TASK BRIEF: With pictures left out, output exactly the lines from the line holding "Task: Click the station=OUI label" through the end of the data, both included.

DATASET:
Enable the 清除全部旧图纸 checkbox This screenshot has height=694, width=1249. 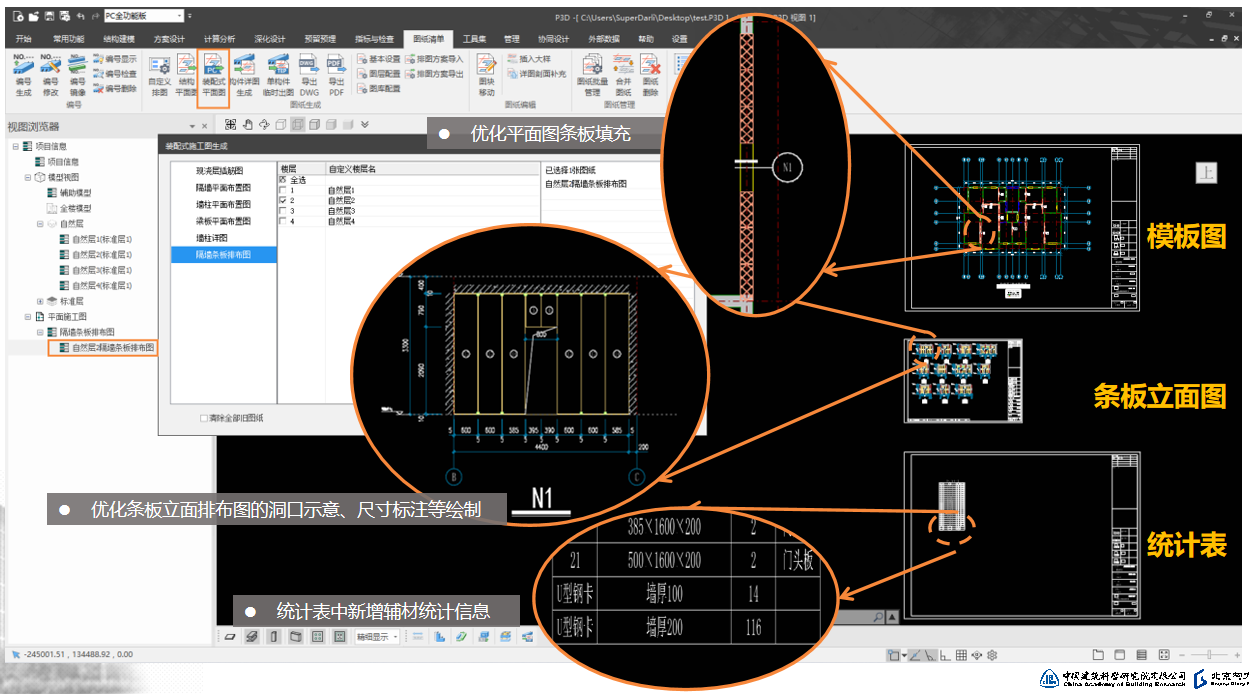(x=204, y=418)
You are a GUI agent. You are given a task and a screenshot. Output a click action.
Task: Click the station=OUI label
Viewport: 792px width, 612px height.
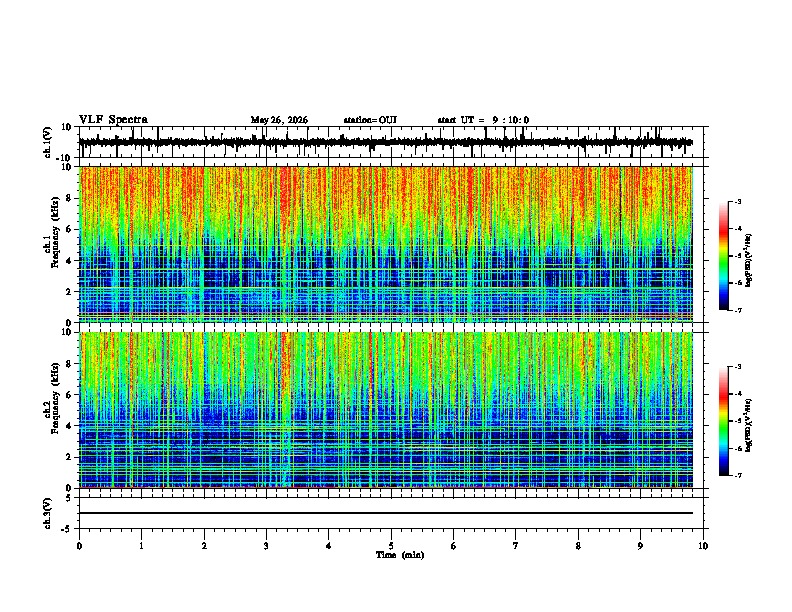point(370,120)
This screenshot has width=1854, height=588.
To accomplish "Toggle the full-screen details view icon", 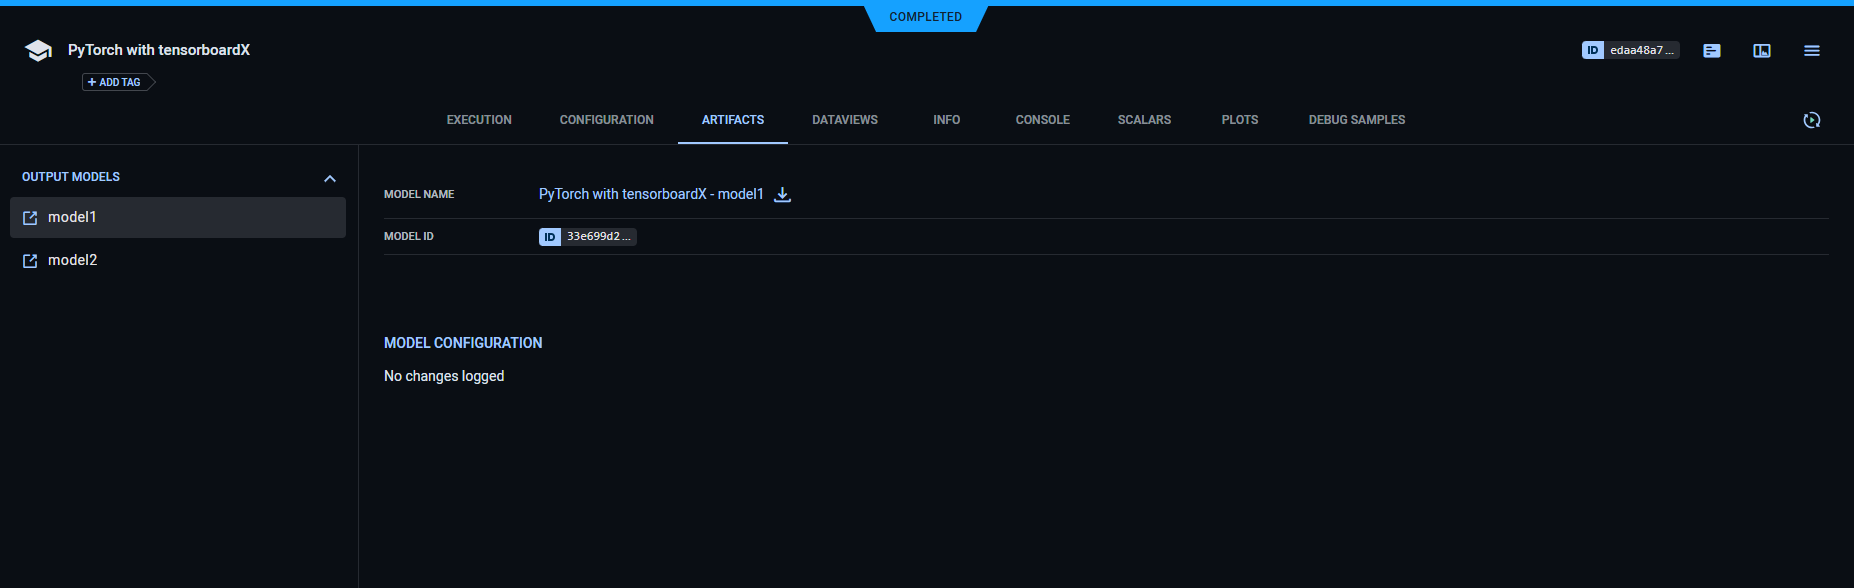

TASK RESULT:
Task: Click the station=OUI label
Viewport: 792px width, 612px height.
point(370,120)
This screenshot has width=1854, height=588.
To accomplish "Toggle the full-screen details view icon", 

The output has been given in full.